On Tuesday, the 12th of March 2019, EU’s aviation safety regulators suspended all flights of Boeing 737 Max within the bloc, after a Boeing 737 Max's crash in Ethiopia had killed 157 people on last Sunday (March 10th), remarking Boeing Co.’s biggest setback ever.
The move came forward later on Tuesday (March 12th) as an approach to put pressure on United States to follow legal suits, after Germany, France and UK had joined a groundswell of suspicions over the aircraft’s operation in the face of Sunday’s crash, that closely resembled to another Boeing 737 Max 8 crash off shore Indonesia on last October that killed 189 passengers on-board.
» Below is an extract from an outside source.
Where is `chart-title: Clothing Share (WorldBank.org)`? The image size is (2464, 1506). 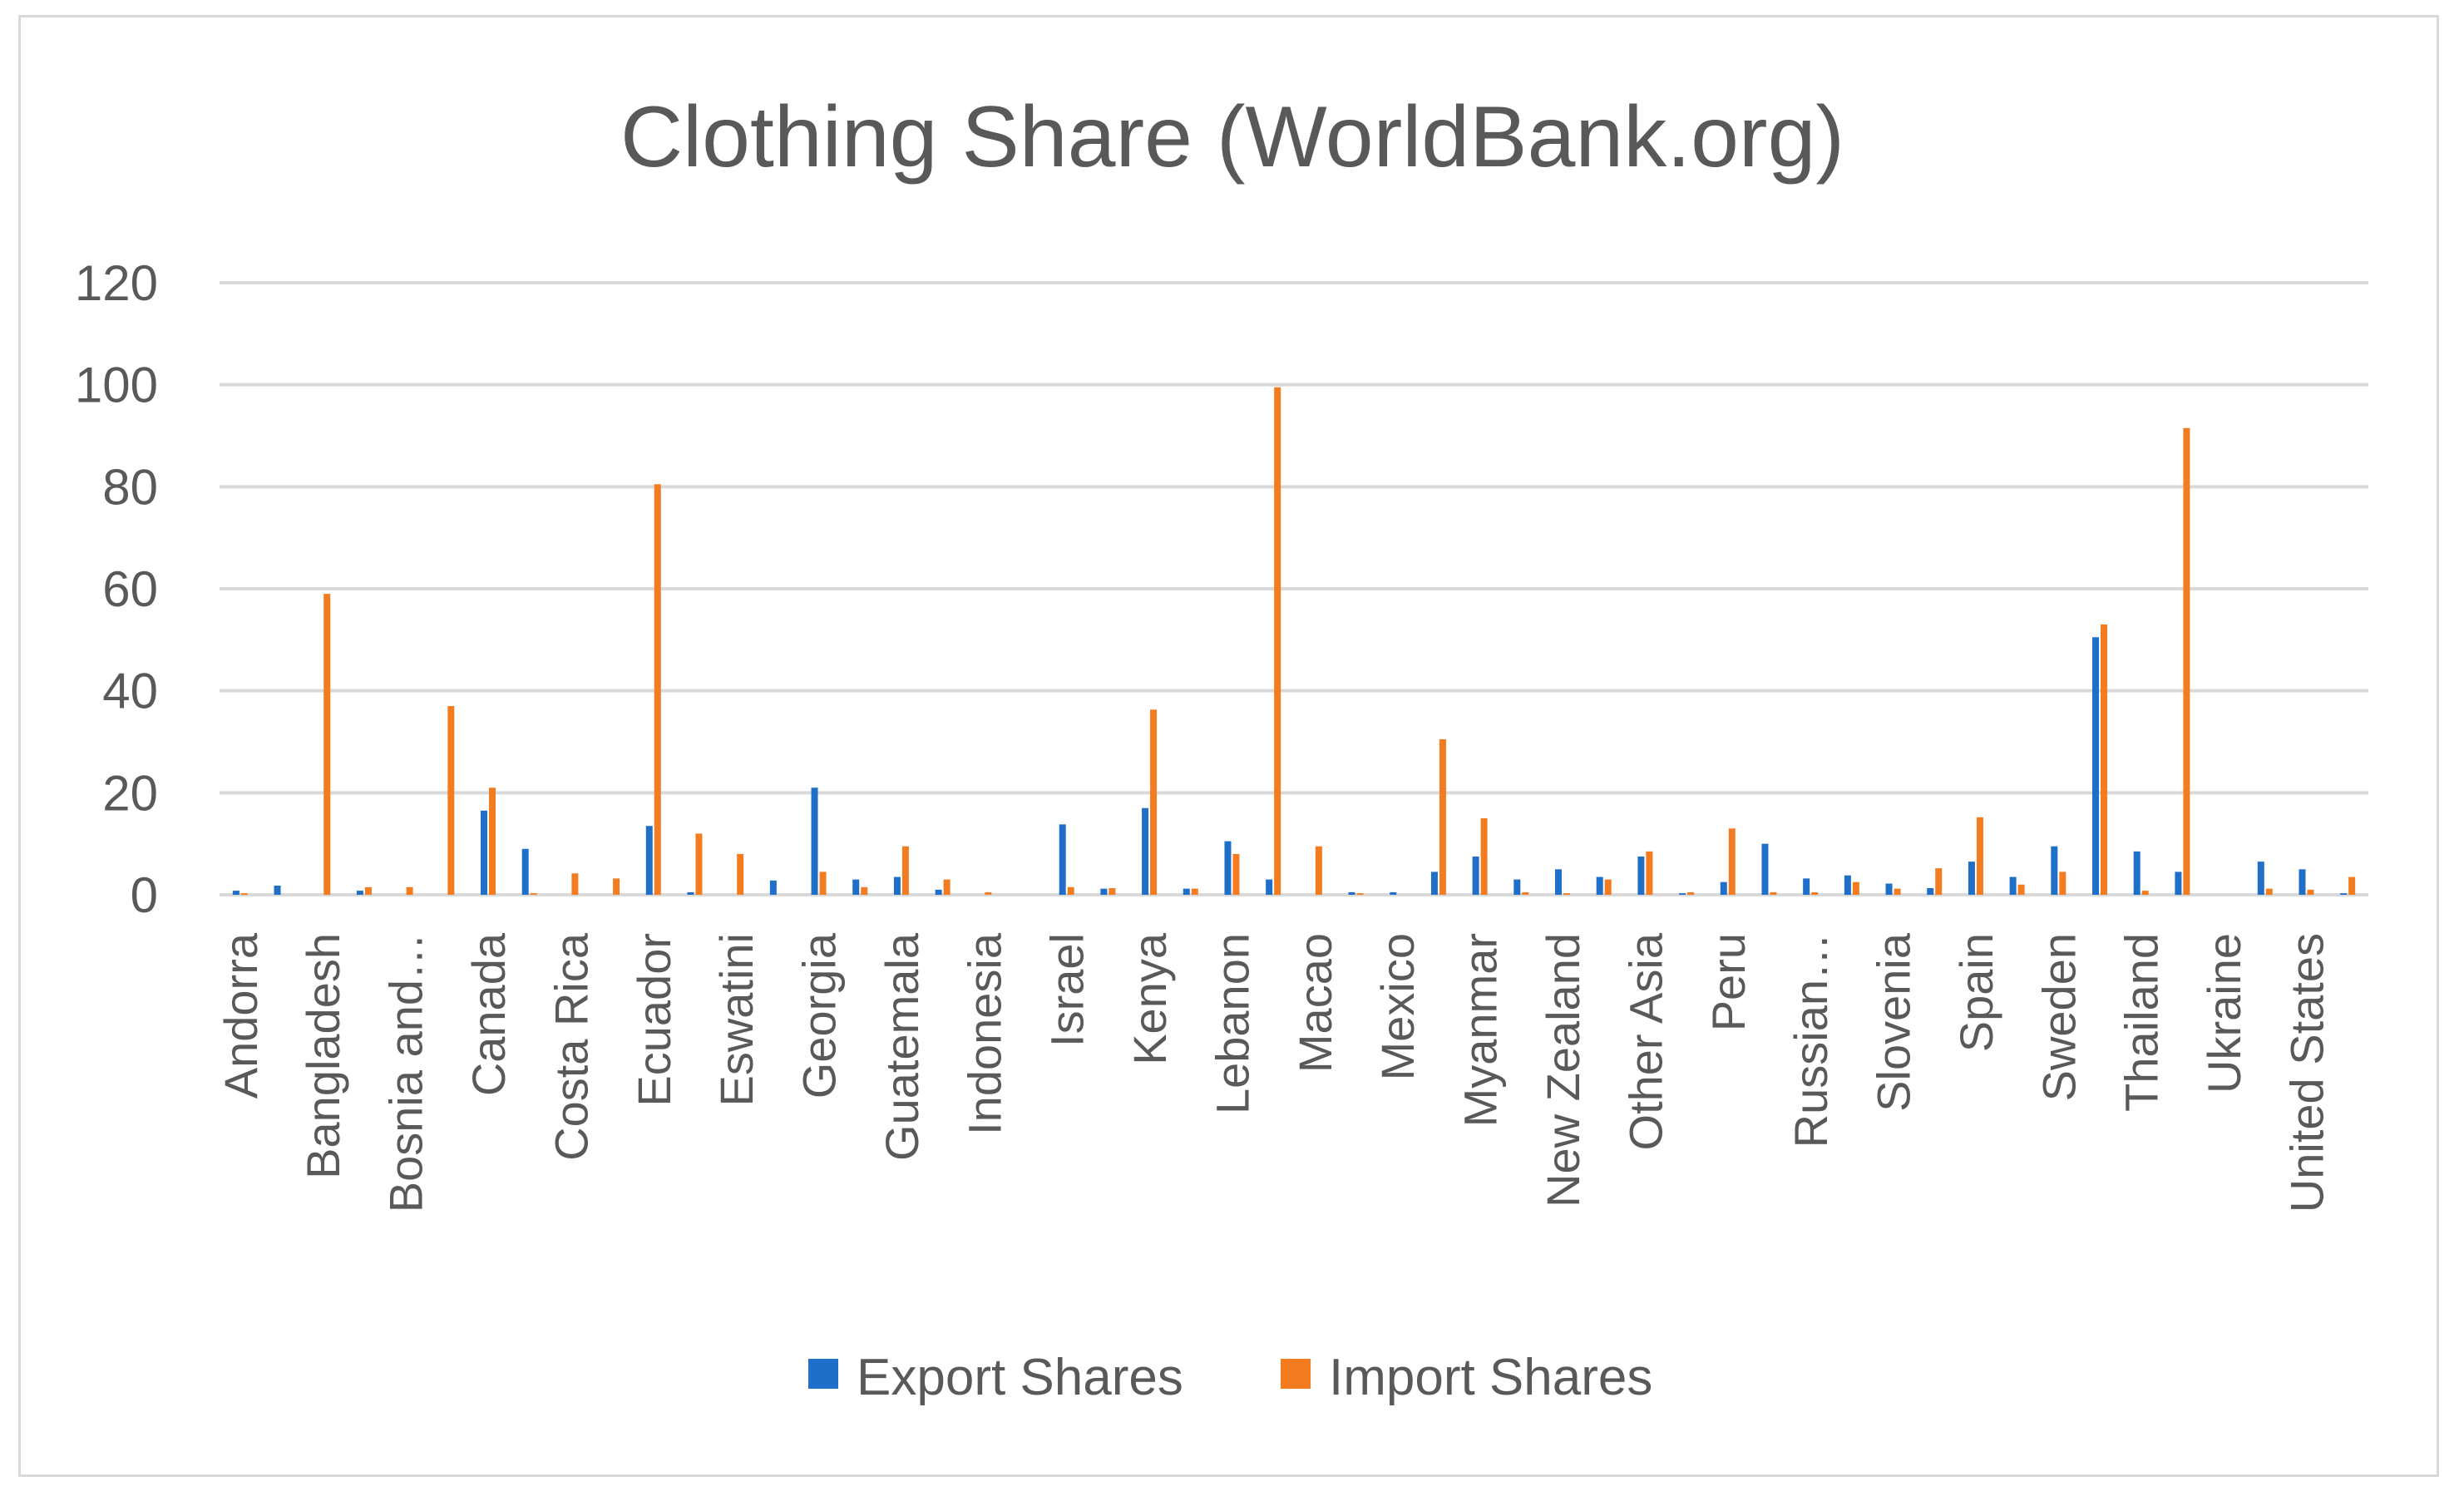 chart-title: Clothing Share (WorldBank.org) is located at coordinates (1232, 137).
Following the suspension of EU’s aviation safety regulators, the world’s biggest plane maker, which had wiped factually billions of market capital in the wake of recent catastrophe, had been quoted saying that they understood the actions of EU countries alongside China, but retained complete confidence over 737 Max 8’s safety issues.
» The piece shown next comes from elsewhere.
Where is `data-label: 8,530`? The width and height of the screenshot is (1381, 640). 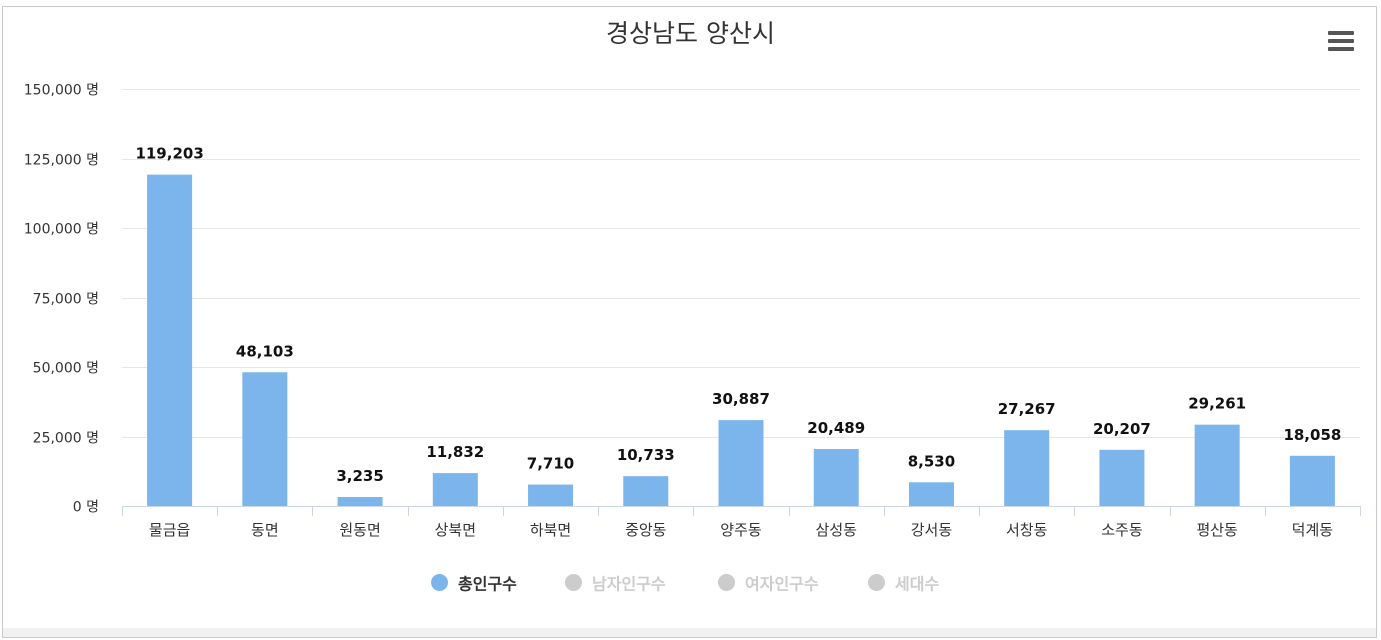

The plane maker had also added that the US Federal Aviation Authority had not yet demanded any further inquiry related to 737 Max’s operation. Although the cause of these two slaughtering aircraft crashes in Indonesia and Ethiopia remained unknown, Boeing said that they were going to update their low-cost aircraft software in the coming weeks and no links had yet been revealed between these two crashes.